■ What this task involves
Nothing but the lines from the one containing "Where should I" to the end of the records that follow should be transcribed, each exactly, with the pictures left out.
_ _ _ _ _ _ _
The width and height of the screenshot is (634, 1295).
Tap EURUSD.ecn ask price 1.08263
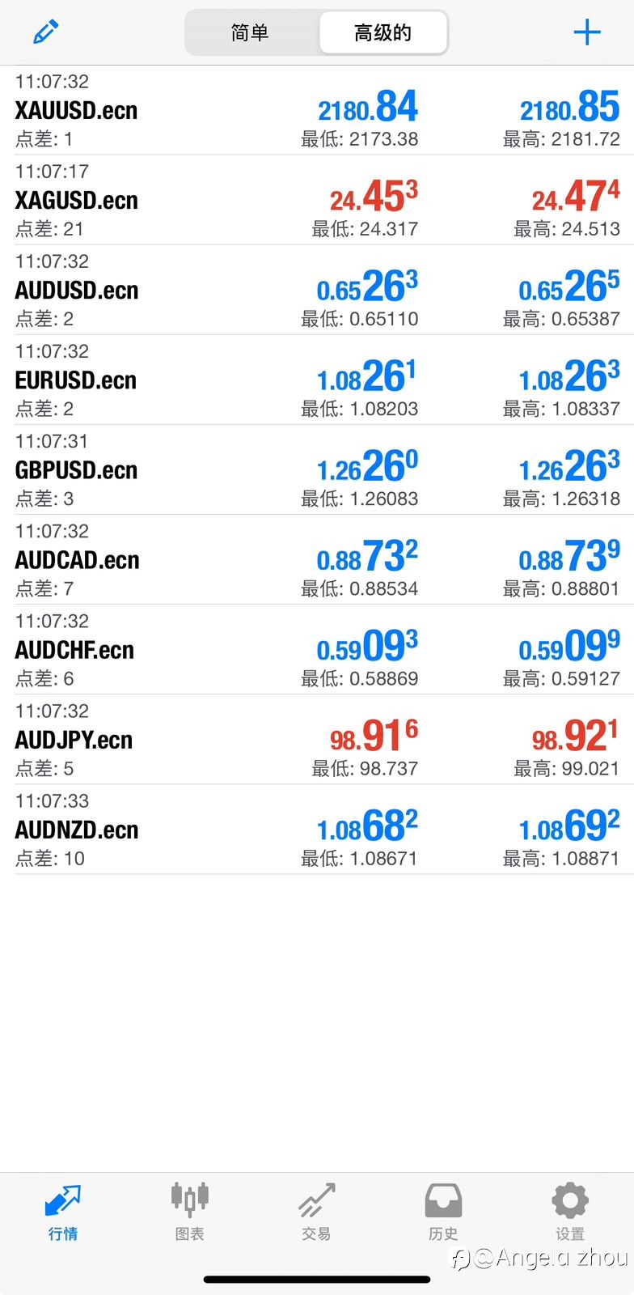coord(569,376)
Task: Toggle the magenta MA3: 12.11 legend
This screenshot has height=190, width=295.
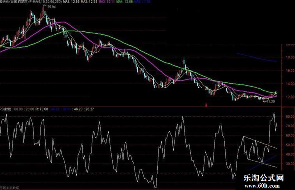Action: click(106, 2)
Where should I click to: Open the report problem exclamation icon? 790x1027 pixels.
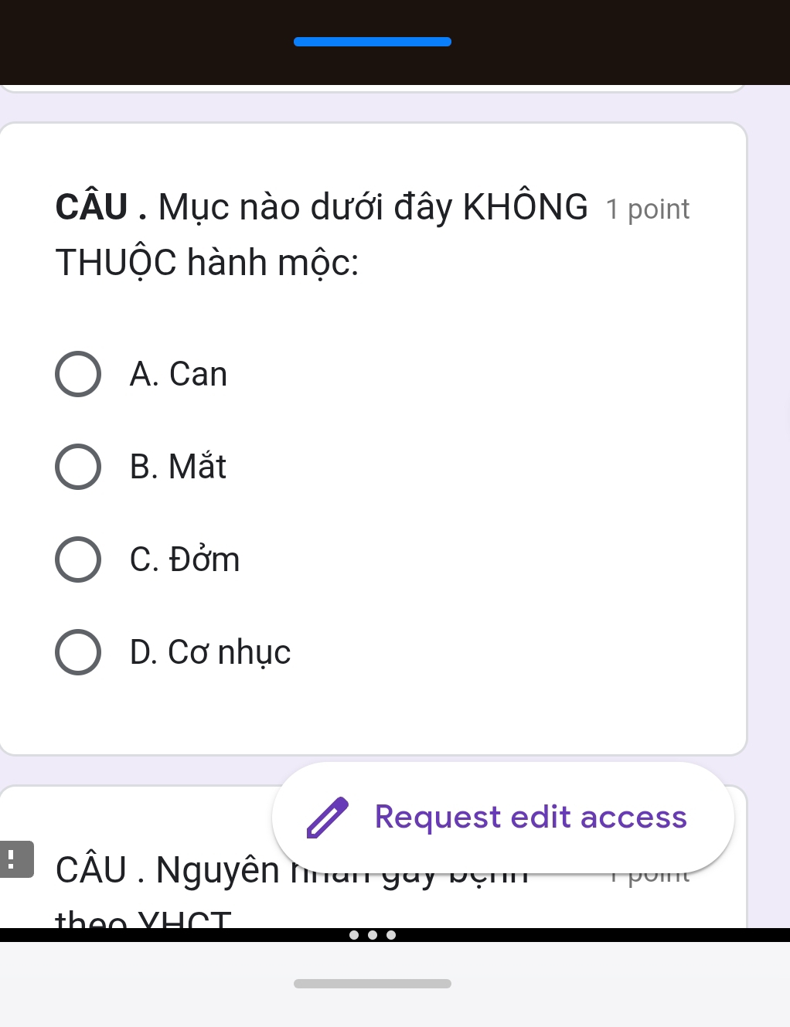pos(15,859)
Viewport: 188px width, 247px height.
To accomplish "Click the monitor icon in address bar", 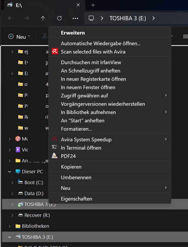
_ _ _ _ _ _ _
■ Response to the exercise
Where should I click to: Open the report problem exclamation icon? 790x1027 pixels.
pos(15,859)
Viewport: 188px width, 247px height.
To accomplish "Click the monitor icon in address bar", 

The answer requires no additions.